* _Requirement A_:
Translate the sentence "So, I cling to the gun as well." from the comments on guns and government into Spanish.

* _Page excerpt_:

My religion tells me to fear not. Thats why I cling to it. Other have done the same for 2,000 years
My gun tells me to fear not, although its ammunition isnt as refined as the word of God. Good men have armed themselves for the 500 years since Europeans first lived in North America.
So, I cling to the gun as well.
Expert, government opinion? Its been king for 70 years and it has a very spotty record.
Its created wars and rumors of wars and real-life tragedies like communism and fascism and vegans.
Thanks for the gun, stupid.
Honey badger doesnt care for government opinion, or the opinion of journalists, and faddists.
You see, truth always resides wherever brave men still have ammunition.
I pick truth.
Nice. Very little truth these days.
One needs to think of reductions in government spending like government reductions in employee costs (reducing the government workforce to save money).
Any time that the government states that it is reducing it’s workforce, it means that it is only moving personnel out of one bureaucratic division to another with the resulting decrease in the losing agency being flaunted as a reduction in force while not mentioning that the other agency has an increase in force.
Rule #1 is that the government NEVER reduces the workforce or NEVER actually reduces spending. It simply plays a “shell game” and fools the taxpayer.
“You see, truth always resides wherever brave men still have ammunition.”

* _The records_:
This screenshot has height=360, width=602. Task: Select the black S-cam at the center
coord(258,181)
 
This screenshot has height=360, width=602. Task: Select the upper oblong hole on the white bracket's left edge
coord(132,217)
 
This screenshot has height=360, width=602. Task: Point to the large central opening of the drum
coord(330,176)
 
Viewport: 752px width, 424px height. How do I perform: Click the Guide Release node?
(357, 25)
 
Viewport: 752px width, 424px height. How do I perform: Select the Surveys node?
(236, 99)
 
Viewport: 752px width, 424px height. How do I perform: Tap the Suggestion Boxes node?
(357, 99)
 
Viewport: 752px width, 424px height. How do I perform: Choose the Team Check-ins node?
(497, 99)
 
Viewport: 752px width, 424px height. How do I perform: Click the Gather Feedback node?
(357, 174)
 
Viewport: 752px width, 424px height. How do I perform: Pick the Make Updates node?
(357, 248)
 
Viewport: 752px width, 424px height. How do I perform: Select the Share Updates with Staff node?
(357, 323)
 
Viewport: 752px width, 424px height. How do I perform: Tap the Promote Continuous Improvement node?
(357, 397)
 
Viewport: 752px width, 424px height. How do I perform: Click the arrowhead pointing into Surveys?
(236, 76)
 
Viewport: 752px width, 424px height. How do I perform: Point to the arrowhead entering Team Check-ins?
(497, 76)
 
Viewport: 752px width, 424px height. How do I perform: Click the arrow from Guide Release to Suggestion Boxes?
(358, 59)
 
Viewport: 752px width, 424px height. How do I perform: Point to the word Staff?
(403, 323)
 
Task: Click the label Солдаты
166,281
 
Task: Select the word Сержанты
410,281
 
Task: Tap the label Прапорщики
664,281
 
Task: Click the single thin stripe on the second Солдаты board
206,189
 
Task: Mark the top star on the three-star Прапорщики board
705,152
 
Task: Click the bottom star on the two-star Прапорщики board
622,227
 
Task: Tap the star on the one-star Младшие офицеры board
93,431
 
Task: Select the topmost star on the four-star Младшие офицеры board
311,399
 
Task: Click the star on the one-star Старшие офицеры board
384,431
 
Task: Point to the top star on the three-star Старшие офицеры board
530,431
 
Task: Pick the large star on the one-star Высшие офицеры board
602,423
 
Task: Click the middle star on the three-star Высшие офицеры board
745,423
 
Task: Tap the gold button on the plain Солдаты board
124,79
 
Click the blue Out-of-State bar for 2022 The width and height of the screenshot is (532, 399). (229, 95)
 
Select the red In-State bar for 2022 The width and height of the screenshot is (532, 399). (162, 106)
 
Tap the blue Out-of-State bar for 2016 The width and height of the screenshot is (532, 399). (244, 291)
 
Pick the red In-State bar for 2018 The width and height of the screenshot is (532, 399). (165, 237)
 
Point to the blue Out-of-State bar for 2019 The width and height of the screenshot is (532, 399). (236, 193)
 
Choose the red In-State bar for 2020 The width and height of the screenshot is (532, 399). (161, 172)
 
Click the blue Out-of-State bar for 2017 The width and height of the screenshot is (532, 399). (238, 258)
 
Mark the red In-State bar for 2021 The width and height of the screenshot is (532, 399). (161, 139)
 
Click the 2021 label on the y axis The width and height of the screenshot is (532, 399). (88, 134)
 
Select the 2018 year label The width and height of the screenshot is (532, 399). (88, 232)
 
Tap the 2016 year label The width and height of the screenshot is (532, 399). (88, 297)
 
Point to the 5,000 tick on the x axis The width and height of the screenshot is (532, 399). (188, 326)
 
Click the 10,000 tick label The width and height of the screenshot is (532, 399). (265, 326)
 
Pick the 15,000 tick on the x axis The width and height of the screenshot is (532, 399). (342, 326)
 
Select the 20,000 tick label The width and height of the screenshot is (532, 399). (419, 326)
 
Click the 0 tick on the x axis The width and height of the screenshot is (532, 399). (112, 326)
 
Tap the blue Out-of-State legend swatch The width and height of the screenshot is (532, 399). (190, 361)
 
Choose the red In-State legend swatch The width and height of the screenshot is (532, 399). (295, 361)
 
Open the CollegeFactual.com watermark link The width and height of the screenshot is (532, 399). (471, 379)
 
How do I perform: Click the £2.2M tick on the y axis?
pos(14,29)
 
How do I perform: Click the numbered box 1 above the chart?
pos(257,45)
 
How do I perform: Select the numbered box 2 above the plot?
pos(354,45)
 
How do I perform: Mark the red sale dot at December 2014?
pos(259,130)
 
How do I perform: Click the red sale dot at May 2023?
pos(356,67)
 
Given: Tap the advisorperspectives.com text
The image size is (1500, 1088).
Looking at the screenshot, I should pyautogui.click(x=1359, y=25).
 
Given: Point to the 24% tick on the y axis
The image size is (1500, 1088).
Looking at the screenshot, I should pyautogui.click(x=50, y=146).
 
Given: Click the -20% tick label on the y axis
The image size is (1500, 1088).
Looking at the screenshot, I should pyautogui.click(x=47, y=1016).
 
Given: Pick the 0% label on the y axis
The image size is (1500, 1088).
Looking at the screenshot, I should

* _Requirement B_:
Print the rows from the line with "Point to the blue" up to and including the line with "Point to the 5,000".

* _Task result A_:
Así que también me aferro al arma.

* _Task result B_:
Point to the blue Out-of-State bar for 2019 The width and height of the screenshot is (532, 399). (236, 193)
 
Choose the red In-State bar for 2020 The width and height of the screenshot is (532, 399). (161, 172)
 
Click the blue Out-of-State bar for 2017 The width and height of the screenshot is (532, 399). (238, 258)
 
Mark the red In-State bar for 2021 The width and height of the screenshot is (532, 399). (161, 139)
 
Click the 2021 label on the y axis The width and height of the screenshot is (532, 399). (88, 134)
 
Select the 2018 year label The width and height of the screenshot is (532, 399). (88, 232)
 
Tap the 2016 year label The width and height of the screenshot is (532, 399). (88, 297)
 
Point to the 5,000 tick on the x axis The width and height of the screenshot is (532, 399). (188, 326)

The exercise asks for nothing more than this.